Computational exploration of Ganoderma lucidum metabolites as potential anti-atherosclerotic agents: Insights from molecular docking and dynamics simulations

Abstract

Ganoderma lucidum is a unique form of fungus utilized in Chinese medicine for various therapies as it exhibits a wide range of pharmacological activity. In this study, the purpose is to evaluate the possible drug-like qualities of the metabolites of G. lucidium as well as the impact that these metabolites have on the pathways involved in atherosclerosis. Throughout our research, a total of 17 compounds were chosen based on their drug-like properties. These compounds were then utilized in the subsequent networking and docking simulations. According to the findings, the compound ganodone has a maximum binding energy of −7.243 Kcal/mol.
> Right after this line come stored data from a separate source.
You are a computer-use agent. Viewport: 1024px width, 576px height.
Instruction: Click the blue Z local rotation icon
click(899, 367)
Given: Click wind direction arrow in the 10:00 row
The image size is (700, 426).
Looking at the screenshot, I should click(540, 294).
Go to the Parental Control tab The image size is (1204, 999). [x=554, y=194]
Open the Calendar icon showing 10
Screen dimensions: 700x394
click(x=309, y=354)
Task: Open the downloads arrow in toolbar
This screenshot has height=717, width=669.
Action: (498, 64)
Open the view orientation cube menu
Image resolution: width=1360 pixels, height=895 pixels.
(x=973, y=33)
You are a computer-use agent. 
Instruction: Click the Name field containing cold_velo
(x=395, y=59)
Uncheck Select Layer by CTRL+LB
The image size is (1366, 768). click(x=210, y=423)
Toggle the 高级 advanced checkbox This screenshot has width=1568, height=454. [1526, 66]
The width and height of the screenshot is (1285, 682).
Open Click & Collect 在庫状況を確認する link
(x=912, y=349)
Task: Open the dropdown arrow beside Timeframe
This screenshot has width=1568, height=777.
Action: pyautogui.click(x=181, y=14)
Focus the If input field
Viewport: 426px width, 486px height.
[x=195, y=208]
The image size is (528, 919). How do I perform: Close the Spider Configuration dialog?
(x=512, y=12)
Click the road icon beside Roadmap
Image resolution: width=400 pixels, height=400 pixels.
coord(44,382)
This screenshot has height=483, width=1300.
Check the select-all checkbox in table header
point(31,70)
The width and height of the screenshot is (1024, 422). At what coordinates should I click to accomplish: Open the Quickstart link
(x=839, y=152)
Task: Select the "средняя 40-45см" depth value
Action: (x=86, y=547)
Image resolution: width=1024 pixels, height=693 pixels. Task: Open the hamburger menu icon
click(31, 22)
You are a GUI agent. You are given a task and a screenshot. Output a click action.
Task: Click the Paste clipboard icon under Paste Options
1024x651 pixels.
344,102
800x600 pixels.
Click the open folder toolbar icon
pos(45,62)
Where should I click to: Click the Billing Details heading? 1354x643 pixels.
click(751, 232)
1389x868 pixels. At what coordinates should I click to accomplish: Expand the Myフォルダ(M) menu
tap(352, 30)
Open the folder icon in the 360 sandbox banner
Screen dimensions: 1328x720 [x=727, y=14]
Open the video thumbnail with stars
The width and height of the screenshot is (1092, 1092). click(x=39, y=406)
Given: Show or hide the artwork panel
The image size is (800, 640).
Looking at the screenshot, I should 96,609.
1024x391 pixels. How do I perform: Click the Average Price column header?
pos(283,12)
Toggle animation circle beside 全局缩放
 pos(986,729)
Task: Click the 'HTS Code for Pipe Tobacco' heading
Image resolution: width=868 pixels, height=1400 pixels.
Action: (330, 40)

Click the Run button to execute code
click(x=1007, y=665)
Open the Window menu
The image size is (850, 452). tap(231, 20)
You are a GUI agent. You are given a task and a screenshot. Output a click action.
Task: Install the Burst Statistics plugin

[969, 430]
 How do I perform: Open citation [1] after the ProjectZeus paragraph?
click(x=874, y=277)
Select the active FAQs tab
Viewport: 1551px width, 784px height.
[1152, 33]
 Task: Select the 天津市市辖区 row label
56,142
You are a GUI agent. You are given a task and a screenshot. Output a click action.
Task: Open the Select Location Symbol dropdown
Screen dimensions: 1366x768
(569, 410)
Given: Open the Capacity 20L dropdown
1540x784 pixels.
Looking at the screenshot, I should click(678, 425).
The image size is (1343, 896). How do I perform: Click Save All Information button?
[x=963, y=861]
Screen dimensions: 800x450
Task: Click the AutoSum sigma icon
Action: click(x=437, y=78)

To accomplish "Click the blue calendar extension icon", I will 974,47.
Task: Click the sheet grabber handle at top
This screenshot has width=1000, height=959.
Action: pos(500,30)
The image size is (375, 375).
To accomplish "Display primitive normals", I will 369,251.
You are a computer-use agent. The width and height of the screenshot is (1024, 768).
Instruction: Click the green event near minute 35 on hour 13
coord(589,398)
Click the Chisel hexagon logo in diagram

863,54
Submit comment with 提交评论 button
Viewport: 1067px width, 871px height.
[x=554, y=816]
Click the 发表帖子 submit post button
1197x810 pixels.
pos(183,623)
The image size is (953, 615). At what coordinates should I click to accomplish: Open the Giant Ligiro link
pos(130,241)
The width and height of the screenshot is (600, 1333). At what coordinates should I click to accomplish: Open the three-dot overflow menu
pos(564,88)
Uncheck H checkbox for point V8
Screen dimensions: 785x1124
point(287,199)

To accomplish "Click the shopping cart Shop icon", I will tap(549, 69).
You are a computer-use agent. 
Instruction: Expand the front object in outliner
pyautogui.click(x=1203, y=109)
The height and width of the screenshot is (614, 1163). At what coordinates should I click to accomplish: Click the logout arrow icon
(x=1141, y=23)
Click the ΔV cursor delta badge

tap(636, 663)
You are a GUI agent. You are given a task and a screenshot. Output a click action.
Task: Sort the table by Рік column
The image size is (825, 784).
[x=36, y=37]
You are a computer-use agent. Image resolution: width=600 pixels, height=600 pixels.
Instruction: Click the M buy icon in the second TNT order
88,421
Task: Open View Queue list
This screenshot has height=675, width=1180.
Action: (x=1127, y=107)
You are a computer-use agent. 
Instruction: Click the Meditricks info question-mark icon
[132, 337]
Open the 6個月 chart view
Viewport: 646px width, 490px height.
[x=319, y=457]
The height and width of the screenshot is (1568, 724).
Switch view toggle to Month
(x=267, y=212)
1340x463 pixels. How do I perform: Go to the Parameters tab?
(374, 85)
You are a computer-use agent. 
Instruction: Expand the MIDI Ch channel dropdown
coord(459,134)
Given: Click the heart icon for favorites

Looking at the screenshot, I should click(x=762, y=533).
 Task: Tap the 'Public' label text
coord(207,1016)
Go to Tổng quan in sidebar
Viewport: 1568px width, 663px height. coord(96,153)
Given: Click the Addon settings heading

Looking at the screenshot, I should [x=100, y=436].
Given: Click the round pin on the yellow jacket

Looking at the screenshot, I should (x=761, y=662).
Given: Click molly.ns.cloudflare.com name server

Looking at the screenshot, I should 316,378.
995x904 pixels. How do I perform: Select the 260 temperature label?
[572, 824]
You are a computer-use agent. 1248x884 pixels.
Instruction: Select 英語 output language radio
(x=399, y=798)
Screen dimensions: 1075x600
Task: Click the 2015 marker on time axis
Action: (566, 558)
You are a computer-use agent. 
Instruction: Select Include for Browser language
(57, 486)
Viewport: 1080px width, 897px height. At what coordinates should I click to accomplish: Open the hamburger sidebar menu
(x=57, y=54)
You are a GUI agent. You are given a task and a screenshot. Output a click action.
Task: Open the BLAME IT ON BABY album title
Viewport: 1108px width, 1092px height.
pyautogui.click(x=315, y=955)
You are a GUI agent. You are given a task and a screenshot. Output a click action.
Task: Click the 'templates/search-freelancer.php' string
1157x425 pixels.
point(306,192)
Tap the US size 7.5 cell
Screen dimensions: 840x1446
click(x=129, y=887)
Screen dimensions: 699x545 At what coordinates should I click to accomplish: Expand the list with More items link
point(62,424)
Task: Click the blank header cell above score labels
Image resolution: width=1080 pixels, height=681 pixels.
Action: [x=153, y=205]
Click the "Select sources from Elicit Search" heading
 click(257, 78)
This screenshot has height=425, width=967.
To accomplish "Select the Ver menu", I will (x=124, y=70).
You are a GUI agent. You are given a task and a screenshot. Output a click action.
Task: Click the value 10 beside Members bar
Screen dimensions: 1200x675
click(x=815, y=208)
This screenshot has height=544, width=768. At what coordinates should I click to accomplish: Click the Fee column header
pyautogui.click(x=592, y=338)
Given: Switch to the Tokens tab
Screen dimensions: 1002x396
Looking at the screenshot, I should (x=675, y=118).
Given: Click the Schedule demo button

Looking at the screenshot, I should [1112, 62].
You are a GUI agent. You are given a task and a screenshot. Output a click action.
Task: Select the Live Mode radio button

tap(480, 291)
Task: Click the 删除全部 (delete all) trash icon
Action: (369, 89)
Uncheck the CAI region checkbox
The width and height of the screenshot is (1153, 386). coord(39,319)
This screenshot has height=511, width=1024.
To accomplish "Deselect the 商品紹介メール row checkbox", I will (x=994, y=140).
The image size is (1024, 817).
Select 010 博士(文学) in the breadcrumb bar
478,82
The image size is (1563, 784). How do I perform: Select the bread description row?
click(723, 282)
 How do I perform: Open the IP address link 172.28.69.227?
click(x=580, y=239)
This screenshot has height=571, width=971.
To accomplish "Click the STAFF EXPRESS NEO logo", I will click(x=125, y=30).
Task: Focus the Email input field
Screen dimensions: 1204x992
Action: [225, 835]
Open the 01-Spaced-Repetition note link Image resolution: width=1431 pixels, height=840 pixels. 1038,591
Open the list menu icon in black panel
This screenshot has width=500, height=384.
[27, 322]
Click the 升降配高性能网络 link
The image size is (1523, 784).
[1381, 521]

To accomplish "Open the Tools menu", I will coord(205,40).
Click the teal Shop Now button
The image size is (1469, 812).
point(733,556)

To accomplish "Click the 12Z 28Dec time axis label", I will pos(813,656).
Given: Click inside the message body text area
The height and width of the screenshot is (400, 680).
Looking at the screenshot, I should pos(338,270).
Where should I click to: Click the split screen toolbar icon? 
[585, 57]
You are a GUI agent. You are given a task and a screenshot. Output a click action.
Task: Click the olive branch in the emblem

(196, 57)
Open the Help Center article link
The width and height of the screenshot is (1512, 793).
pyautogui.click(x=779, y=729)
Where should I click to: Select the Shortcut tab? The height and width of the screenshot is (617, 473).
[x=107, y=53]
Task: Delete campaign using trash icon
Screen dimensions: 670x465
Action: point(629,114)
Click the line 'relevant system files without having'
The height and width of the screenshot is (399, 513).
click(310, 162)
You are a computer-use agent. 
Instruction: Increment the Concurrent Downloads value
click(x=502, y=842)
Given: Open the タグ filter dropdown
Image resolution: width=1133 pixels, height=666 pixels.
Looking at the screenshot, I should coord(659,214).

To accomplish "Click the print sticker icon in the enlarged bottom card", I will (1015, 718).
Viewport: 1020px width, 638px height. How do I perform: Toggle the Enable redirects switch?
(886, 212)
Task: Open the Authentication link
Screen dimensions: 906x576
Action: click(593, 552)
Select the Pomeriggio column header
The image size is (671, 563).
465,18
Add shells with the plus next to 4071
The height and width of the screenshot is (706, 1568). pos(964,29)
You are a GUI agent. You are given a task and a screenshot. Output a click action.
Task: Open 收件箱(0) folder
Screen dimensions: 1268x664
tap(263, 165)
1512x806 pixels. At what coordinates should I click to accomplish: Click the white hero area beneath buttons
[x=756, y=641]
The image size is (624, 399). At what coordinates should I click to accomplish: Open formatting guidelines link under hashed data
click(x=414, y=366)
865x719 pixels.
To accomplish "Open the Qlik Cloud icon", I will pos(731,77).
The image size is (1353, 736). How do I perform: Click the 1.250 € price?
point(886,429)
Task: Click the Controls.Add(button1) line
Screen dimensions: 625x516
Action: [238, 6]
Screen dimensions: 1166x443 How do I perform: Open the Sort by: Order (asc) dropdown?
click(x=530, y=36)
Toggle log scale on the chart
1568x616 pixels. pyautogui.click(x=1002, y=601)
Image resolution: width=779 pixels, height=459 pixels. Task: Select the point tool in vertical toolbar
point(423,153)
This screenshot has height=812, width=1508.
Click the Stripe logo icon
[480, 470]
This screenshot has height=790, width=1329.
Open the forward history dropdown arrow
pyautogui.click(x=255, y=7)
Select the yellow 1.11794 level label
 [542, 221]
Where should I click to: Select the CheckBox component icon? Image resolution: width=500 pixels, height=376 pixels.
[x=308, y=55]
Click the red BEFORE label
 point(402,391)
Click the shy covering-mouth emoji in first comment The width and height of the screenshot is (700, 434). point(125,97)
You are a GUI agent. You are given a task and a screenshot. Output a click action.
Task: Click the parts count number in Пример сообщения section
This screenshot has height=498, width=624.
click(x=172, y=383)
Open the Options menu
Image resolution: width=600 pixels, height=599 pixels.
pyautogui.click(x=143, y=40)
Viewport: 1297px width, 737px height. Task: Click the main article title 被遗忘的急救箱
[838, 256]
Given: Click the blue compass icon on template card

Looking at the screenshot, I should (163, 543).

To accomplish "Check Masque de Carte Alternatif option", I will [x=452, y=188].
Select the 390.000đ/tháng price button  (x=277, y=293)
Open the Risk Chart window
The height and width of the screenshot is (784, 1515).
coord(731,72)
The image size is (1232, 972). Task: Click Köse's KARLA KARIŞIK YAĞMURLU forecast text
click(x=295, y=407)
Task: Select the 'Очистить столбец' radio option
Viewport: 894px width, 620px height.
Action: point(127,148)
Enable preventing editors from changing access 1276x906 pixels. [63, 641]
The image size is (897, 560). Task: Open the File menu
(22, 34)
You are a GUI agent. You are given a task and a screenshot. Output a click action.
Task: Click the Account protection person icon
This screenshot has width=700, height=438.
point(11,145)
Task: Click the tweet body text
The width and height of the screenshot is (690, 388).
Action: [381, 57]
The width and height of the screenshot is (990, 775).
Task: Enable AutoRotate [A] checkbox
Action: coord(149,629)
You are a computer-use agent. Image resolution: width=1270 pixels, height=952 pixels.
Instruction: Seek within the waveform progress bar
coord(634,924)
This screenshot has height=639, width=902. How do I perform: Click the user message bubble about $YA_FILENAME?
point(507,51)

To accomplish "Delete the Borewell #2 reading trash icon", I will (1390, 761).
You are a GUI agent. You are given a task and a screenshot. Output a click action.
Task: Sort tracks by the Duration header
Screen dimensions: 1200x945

In terms of the binding energy, it has been discovered that the compound cianidanol has the lowest value. Based on the findings of the molecular docking investigations, it was determined that TNF, AKT1, SRC, and STAT3 exhibited a higher affinity for the complex. To determine this, molecular dynamics simulation was performed for about 100 nanoseconds. Following the completion of the GO functional analysis, it was discovered that the target genes were involved in the processes of protein binding, ATP binding, enzyme binding, and protein tyrosine kinase activity. Overall, the study results provide a view of possible metabolites that may have an impact on disease progression.